## What to work on
If a line of the data below holds the string "diagram", copy it.

## Material shown
..............................

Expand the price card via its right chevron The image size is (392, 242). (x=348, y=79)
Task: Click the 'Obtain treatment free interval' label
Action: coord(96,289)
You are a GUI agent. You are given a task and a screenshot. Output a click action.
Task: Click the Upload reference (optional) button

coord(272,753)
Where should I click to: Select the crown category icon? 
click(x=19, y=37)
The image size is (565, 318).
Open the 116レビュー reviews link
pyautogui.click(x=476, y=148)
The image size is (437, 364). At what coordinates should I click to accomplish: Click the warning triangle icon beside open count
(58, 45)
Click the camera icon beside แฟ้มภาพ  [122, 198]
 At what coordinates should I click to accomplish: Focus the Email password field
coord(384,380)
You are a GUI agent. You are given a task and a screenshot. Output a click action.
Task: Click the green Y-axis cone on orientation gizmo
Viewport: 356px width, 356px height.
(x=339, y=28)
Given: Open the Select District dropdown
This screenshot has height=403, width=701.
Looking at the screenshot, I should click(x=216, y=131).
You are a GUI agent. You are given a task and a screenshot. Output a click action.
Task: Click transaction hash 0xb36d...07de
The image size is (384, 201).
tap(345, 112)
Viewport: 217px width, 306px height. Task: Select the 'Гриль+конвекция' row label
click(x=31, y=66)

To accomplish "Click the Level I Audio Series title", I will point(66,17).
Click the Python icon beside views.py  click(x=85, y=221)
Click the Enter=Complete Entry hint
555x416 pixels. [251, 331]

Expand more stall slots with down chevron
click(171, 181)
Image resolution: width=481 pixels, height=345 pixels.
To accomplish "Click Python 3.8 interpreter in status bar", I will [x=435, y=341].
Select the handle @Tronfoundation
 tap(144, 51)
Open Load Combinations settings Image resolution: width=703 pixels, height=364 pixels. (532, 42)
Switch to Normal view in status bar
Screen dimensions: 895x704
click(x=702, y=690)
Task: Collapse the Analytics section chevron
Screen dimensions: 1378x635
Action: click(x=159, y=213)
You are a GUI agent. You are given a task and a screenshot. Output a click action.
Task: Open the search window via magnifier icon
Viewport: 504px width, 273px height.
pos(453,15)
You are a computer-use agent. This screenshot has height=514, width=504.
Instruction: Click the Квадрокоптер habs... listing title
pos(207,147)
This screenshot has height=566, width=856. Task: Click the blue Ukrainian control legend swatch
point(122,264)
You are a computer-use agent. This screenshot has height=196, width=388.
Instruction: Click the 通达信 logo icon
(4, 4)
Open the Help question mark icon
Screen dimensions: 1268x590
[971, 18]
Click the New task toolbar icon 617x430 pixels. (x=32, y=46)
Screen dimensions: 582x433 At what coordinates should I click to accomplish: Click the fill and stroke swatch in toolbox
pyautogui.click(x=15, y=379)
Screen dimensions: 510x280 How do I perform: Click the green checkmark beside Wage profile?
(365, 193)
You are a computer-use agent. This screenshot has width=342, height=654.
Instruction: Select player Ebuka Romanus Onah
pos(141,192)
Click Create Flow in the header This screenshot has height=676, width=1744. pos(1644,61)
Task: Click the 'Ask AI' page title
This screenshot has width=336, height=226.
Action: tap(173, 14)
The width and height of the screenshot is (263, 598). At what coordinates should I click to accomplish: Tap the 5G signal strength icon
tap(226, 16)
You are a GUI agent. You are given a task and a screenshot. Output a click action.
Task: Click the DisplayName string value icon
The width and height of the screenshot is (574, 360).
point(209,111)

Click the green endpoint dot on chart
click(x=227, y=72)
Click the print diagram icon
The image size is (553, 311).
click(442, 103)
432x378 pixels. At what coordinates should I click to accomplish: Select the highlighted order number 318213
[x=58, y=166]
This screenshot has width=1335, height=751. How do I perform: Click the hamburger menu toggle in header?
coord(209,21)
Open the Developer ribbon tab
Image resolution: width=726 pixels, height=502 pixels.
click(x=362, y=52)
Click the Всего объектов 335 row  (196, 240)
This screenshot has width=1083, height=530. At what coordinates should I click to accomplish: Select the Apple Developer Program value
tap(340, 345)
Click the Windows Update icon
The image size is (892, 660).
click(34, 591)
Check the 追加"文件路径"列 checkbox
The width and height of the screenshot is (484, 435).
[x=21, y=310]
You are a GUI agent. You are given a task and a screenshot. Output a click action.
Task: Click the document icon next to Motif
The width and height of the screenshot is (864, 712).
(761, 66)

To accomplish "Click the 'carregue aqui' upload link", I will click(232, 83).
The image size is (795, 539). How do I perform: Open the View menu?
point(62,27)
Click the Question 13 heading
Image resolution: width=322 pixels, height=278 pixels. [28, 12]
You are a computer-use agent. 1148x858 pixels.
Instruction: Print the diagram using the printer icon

..............................

## Written response
Click the print diagram icon
Instruction: Print the diagram using the printer icon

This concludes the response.